For others, like emergency medical technicians at Tusayan’s fire department and Coconino County deputies, it means additional training in identifying overdoses and the administration of naloxone. Tusayan Fire Chief Greg Brush said the department is looking at additional training to better equip EMS staff to deal with any emergencies that might arise in its jurisdiction.

The use of naloxone, distributed under the brand name Narcan, has been controversial in some areas. The reservations, they say, come from the drug’s costs, as well as the perception that individuals can engage in as much risky behavior as they want.

Richard Jones, sheriff of Ohio’s hard-hit Butler County, said in an interview with NBC he refuses to equip his deputies with naloxone because the cost of using the drug to revive repeat drug offenders is a financial burden to county taxpayers. One dose of Narcan costs $37.50, and sometimes multiple doses are required to revive a person.

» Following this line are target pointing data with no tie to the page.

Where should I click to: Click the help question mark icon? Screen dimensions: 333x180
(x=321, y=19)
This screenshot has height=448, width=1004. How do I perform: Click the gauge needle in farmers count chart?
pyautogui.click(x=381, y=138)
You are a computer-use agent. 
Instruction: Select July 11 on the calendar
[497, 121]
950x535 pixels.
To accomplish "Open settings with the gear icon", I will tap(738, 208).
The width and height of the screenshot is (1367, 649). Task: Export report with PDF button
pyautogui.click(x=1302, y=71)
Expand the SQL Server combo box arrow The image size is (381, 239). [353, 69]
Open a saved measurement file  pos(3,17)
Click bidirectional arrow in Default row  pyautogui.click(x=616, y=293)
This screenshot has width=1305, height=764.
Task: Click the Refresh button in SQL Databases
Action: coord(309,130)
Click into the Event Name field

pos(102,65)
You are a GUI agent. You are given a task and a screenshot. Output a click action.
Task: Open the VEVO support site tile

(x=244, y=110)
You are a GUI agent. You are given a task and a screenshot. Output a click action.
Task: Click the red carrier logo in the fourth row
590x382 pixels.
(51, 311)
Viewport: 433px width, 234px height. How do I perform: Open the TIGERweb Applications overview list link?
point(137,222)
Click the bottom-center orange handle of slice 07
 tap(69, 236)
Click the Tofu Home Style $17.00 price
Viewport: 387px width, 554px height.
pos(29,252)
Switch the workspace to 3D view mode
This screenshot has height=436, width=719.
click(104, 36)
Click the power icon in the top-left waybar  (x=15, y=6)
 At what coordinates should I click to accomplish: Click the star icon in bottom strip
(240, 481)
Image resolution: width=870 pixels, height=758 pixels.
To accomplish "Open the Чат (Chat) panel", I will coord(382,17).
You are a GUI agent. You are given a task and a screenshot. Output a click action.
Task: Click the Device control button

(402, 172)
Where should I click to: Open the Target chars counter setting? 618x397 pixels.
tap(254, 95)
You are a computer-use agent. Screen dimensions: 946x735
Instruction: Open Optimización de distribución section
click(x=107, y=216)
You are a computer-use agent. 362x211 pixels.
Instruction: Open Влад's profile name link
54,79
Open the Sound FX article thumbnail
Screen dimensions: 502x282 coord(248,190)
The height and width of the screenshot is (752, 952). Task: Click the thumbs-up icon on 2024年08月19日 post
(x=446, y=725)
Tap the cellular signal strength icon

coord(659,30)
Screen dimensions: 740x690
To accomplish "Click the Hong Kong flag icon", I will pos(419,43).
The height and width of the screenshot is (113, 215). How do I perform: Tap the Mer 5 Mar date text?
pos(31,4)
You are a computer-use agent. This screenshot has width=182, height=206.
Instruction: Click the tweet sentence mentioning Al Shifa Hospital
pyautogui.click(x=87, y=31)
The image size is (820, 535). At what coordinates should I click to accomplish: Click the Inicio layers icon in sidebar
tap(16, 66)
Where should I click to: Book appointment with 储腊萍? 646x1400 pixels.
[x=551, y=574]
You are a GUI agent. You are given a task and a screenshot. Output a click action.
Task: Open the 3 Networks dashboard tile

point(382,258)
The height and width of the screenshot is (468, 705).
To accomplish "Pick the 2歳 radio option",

“All we’re doing is reviving them, we’re not curing them,” Jones told NBC News. “One person we know has been revived 20 separate times.”

It also puts the deputies at risk, he said, because those who overdose can turn violent once they are revived and realize that police are involved. Jones said he feels paramedics are better equipped to administer the drug.

There has also been some debate about whether school health offices should stock naloxone, with supporters arguing that it will save lives. Opponents, while admitting that it can save lives, have said supplying the drug will indicate to students that they can use drugs on school grounds free of consequences.

Debbie Walsh, the lone negative vote on the Akron, Ohio School Board, said that while cost has been cited as a concern, her bigger concern is the impact on students themselves.

“Having it on hand might be creating an even bigger problem by sending the message to kids: ‘Don’t worry, take drugs. We’ve got Narcan to save you,’” Walsh said. “I am for protecting our students, and I agree that Narcan is a lifesaver. But I think it can also become a crutch.”